Узоры моей жизни - страница 8



…Наш огород, серебрящейся под выпавшим за ночь снегом… На лыжи! Ведь под горкой – уже покрытая льдом Снежка и скорее, скорей бы скользить по ней! Свитерок, варежки, – ведь морозец чуть-чуть… И бежалось по ровному настилу навстречу солнцу легко, озорно. И не хотелось возвращаться, поворачиваясь к ветерку спиной. Но вдруг светило утонуло в синем мареве, ветер стал сильней, заметелило и вместе с пробирающимся под свитер холодком, в лицо начал лепить снег, слепить глаза… Нет, тогда он не был бесплотным, эфирным, а пугал своей упругой настырностью.

…Тихая, серая полночь,
Мягко снежинки летят.
Не говорим мы ни слова,
Нно ведь сердца говорят!
Кажется мне, что прекрасней,
Не будет ночей никогда!
Всё потому, что впервые
Ты провожаешь меня!

Первое стихотворение, первая влюблённость… Если бы писала о своей первой любви только по воспоминаниям, а не по дневниковым записям, где встречи, радости, размолвки прописаны столь осязаемо, то не соткалось бы вот такое «полотно», похожее на живопись импрессионистов, – небрежны мазки брошенных слов-красок, но сколько света и радости!
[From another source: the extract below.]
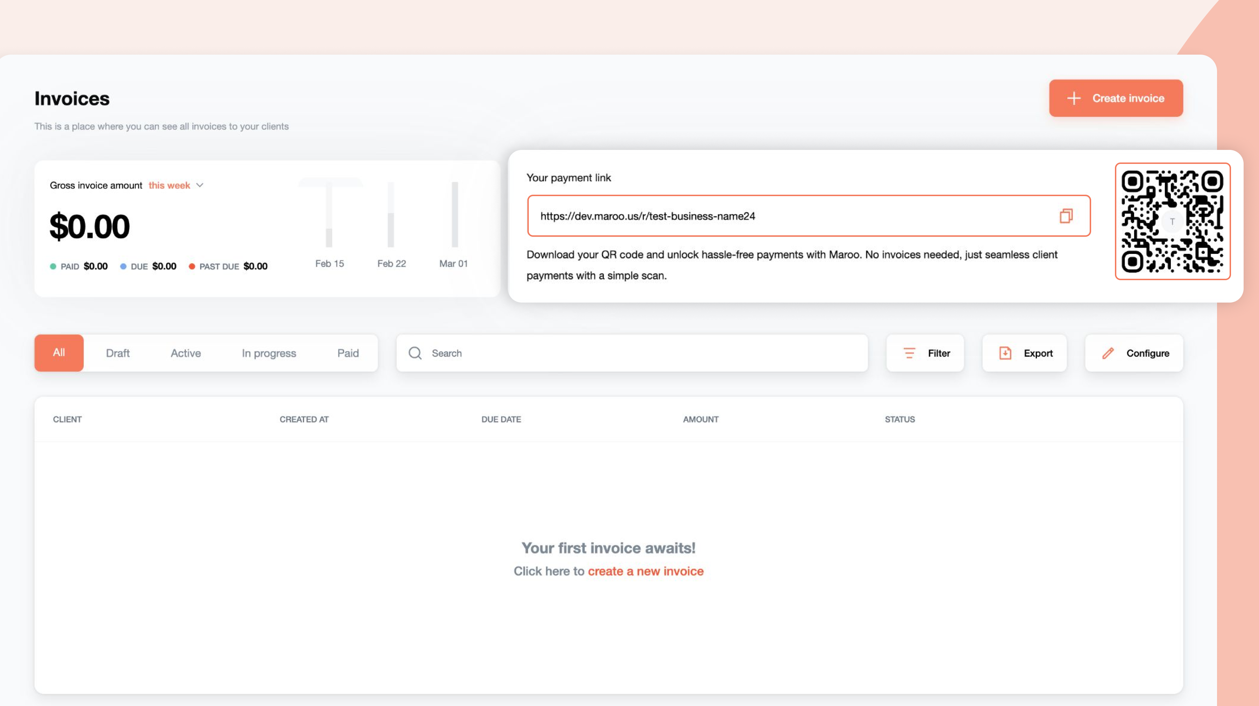Click the Mar 01 chart bar
This screenshot has height=706, width=1259.
pyautogui.click(x=455, y=215)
После окончания школы (1954), в сентябре я уже работала в библиотеке воинской части. Из недавно приехавших молодых офицеров мне особенно никто не нравился. Правда, Эрик, – красивый, немногословный, всегда застегнутый на все пуговицы, – казался симпатичнее других, но в то же время и отталкивал этой своей закрытостью. Полным антиподом Эрику был Витька Рябушкин, – некрасивый, высокий, сутулый, всегда расстегнутый и даже с офицерской фуражкой набекрень, – тоже не вызывал симпатий и когда видела его, возникало желание что-то подтянуть, подкрутить в этом «разлаженном механизме», чтобы шагал он уверенней и не так нелепо висели на нём шинель или китель. Был еще и Олег, – тоже некрасивый, но более всех уверенный в себе и даже нагловатый, но не делавший попыток приударить за мной, а вот Вася Яхимович… Темноволосый, краснощекий, веселый крепыш с первого же дня знакомства стал настигать меня и уже через месяц сделал предложение. Но в феврале прислали еще одного… Да, Юрка не был красив, – высок, сутуловат, над покатым, напряженным лбом негустые светлые волосы, «безвольный» подбородок под большими яркими губами, – но когда смотрел на меня, то из его голубых глаз, очерченных темными длинными ресницами, струился завораживающий свет и, конечно же, я начала делать о нём записки.

«Он не отходит от меня весь вечер, а если отойдет, то наблюдает издали. И меня это радует, но убегаю к себе в библиотеку и быстро одеваюсь, не понимая, зачем это делаю? На улицу!.. Но догоняет. И в этот вечер всё чудесно! И молодой месяц, и чуть слышное поскрипывание льда под ногами, и даже кот, который встретил нас возле дома.

…За стеной библиотеки играет радиола. Остаться на танцы? Ведь так хочется его увидеть! Не отрываю глаз от двери, – может, войдет?.. И пришел! И даже пригласил в зал. Но как идти? Еще не окончен рабочий день. Ушел. Наверное, будет танцевать с ней, со своей бывшей… Не могу писать, дрожат руки. Неужели люблю его и могу ревновать? Нет, это не так!..

Но уже – на танцах. Не «замечаю» его, болтаю с Алёной, а краем глаза вижу: через весь зал идет к нам! Подошёл, взял за руку. Какие у него глаза! Я тону в них, я побеждена.

…Уже четвертый день не вижу его! Неужели не приходит из-за того, что плохо расстались в последний раз? Он не хотел, чтобы я уходила, не подавал руки, а я повернулась и ушла. Догнал, взял за плечи: «Учти, у меня есть самолюбие, – опустил руки, добавил: – А теперь иди».